Collected data entries:
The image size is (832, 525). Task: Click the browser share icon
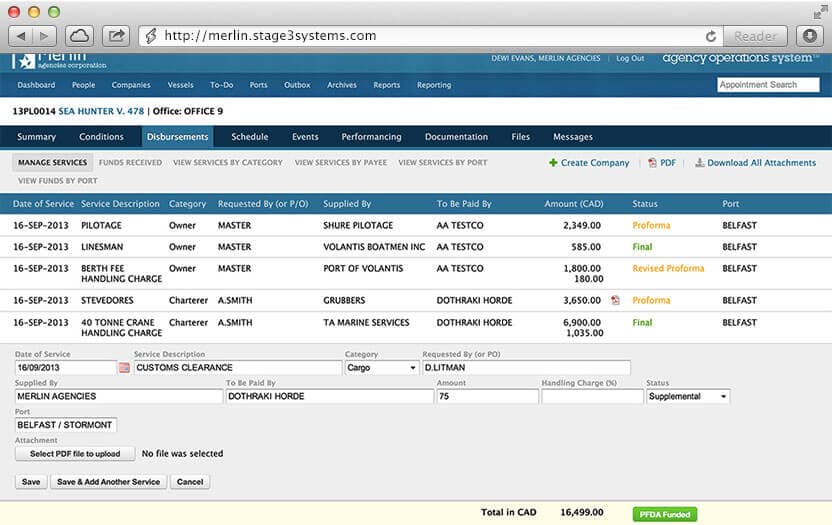tap(116, 35)
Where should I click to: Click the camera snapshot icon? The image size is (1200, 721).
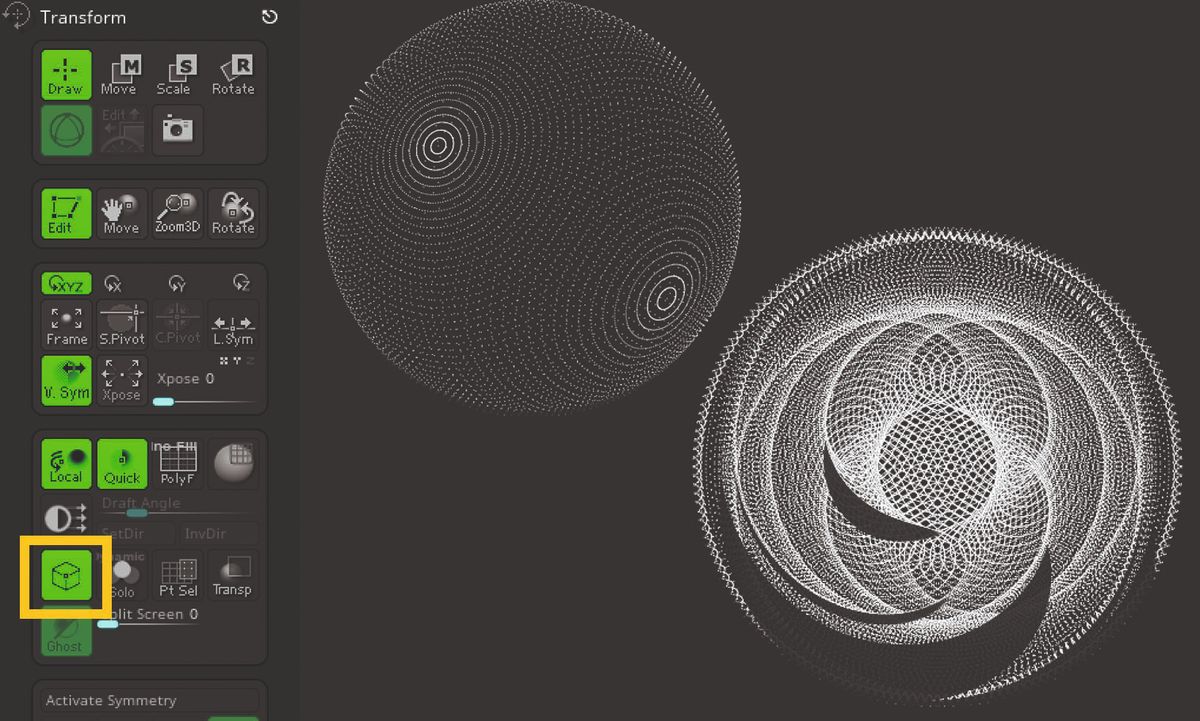pos(177,129)
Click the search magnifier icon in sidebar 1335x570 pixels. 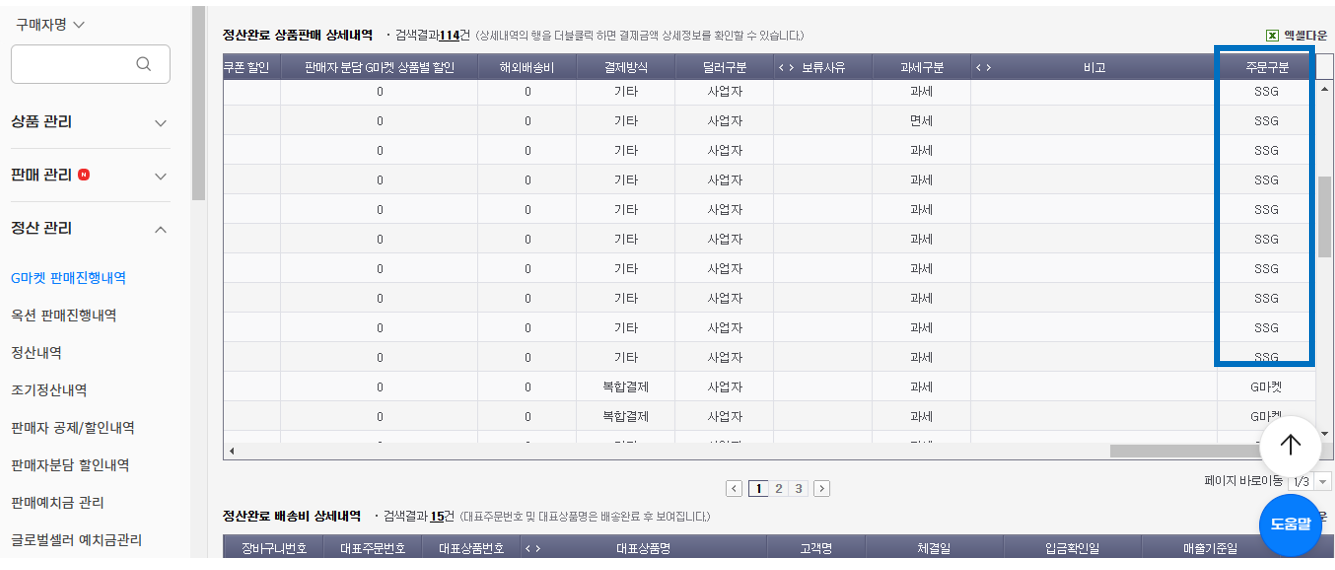tap(143, 64)
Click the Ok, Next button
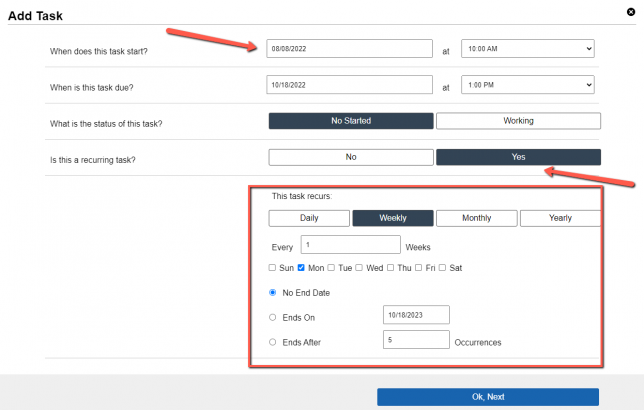This screenshot has height=410, width=644. click(488, 397)
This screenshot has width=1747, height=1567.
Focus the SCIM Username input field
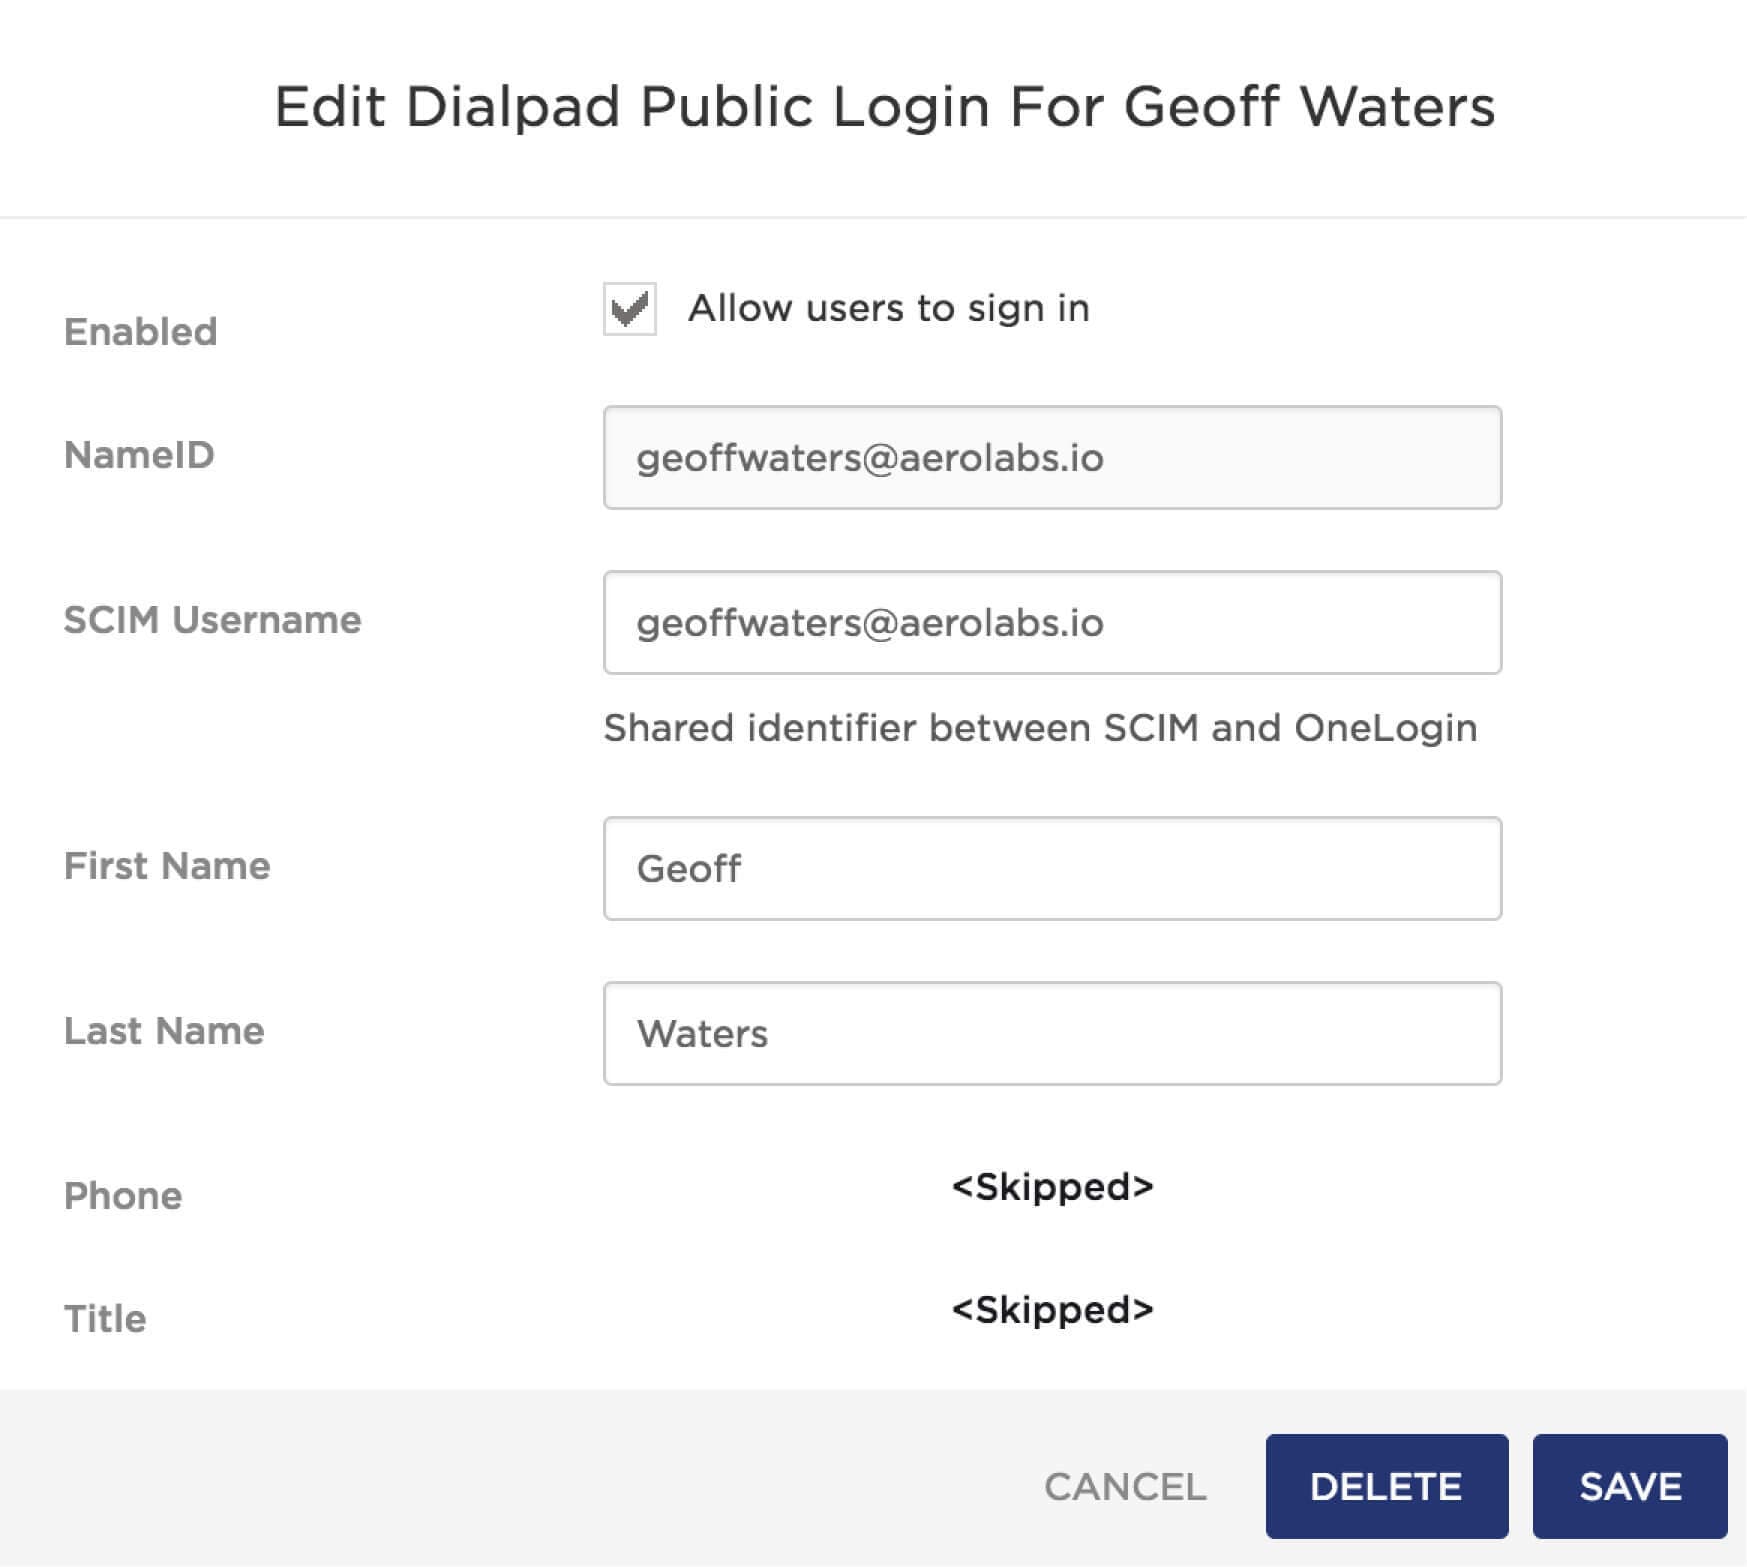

• _WHAT TO WORK ON_
Leave every picture out, and repeat exactly the lines from the one containing "Click the Ok, Next button" through the last line of the entries, both ends included.

• _COMPLETED EXERCISE_
Click the Ok, Next button
This screenshot has height=410, width=644. click(488, 397)
This screenshot has width=1747, height=1567.
Focus the SCIM Username input field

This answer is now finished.